DOCUMENT SEGMENT:
Not at all. It is realistic. First of all, just saying there are connectivity issues is not good enough. We can’t divide our students into the haves and the have-nots. Second, while you describe this as a “1918-style pandemic,” we have had pandemics in the past frequently. HIV around 1986, SARS starting in 2002, H1N1 starting in 2009, Ebola starting in 2014, are all recent pandemics. If you follow medical science news you will know pandemics are inevitable. The others were not as deadly or as disabling for many reasons, not the least of which was we used to have a pandemic task force that coordinated a national response. The key is planning. Our school district could not have known when or to what extent a pandemic would disrupt our lives, but they should have had a clear plan for prolonged closure of schools. We live in a hurricane area, and storms are growing more frequent and more intense. School shut-down is always a possibility. The next time may not be by a disease, but something will cause a shut-down and we know it and should be better prepared. The district deserves accolades for keeping up with the times as far as providing technology, but needs to be more forward thinking. Let’s put our school district ahead of the curve.
Clarification: The 2014 ebola outbreak never reached pandemic proportions, and the HIV pandemic, so declared in 2006, had by then infected 65 million people and caused 25 million deaths. In total, the United Nations estimates 33 million AIDS deaths as of 2020, making it the single deadliest pandemic since the 2018 flu. The American response to HIV was especially wanting, as President Reagan did not officially recognize the existence of the illness until 1985, though it had been identified by 1981.

EXERCISE REQUIREMENTS:
1. In the passage on school closure planning, in what year did President Reagan officially recognize the existence of HIV?
2. Could you duplicate the passage on school closure planning, starting with "Clarification: The 2014" and going on through "identified by 1981."?
3. Can you write the next part of the passage on school closure planning, picking up after its last sentence?

DATA FOR REVIEW:
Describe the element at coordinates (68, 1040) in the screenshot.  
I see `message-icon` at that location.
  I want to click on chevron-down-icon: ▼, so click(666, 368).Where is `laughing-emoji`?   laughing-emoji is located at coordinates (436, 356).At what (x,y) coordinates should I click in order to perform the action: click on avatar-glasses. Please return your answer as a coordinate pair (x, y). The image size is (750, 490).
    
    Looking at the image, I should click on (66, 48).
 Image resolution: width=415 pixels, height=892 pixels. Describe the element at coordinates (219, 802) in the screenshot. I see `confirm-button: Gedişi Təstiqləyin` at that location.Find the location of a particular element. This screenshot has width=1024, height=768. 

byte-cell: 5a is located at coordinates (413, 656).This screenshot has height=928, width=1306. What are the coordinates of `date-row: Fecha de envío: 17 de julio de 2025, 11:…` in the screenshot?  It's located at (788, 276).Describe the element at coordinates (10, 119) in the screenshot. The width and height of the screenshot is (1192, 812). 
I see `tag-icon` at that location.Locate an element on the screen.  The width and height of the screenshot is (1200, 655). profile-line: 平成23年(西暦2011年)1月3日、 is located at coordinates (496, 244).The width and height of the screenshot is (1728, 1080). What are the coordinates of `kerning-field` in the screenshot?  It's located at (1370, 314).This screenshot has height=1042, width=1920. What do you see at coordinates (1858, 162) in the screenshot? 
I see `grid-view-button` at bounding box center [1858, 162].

ANSWER LIST:
1. 1985

2.
Clarification: The 2014 ebola outbreak never reached pandemic proportions, and the HIV pandemic, so declared in 2006, had by then infected 65 million people and caused 25 million deaths. In total, the United Nations estimates 33 million AIDS deaths as of 2020, making it the single deadliest pandemic since the 2018 flu. The American response to HIV was especially wanting, as President Reagan did not officially recognize the existence of the illness until 1985, though it had been identified by 1981.

3.
4. How comfortable are you with a full resumption of school in the fall? As a policy maker, you’ll have to approve the district’s reopening plan. What will be your guiding principles in making that decision? What programs or activities are you willing to forfeit next year, should that become necessary, as part of the plan?
I am open to all possibilities. I’ve been watching what some surrounding districts are doing, from increasing virtual learning opportunities to installing physical barriers on desks. I am not comfortable with the schools trying to go back to normal. We need a new normal that puts prevention of health risks much higher.
We don’t actually know the risks. When “non-essential” workers were originally told to stay home, school children were sent home. That environment of many people shut in a limited space for a long period of time was removed. The children weren’t forced to take the risks that hospital workers and grocery workers were. When school re-opens, we may be creating those risky environments. We don’t know what the infection rate among students in school will be. Fortunately the mortality rate among children seems to be very low, but those children go home to families, sometimes multi-generational families, sometimes families with already compromised health. If pre-symptomatic children have a high infection rate in school it will result in a high mortality rate among their families. That is why we need to take reliable, science-based steps to limit infection rates while school is in. And school has to be in. Homeschool is not an option for everyone.
The district developed a three-pronged approach, with options for students to learn through iFlagler, the virtual platform, through remote streaming, and with in-person instruction, without as yet any triggers for when (or if) all instruction would be remote. What’s your evaluation of that approach, and has the district–and the board–been as reassuring and clear as you want them to be?
It is good that the Board developed options, but I have not heard that they have a plan for what to do when (not if) students, teachers, or staff become infected and the disease starts spreading in the schools. Much seems to be left to the individual principals, and to an extent that is necessary. They are far more familiar with their facilities than the board members. But the parents need to know the school board is taking their children’s health risks seriously and has a fall-back or failsafe, but the board has not communicated such to the community.
5. Would you approve or disapprove of a school board policy requiring mask-wearing on campuses and on district properties, where students and staff gather in any group? Explain your position either way.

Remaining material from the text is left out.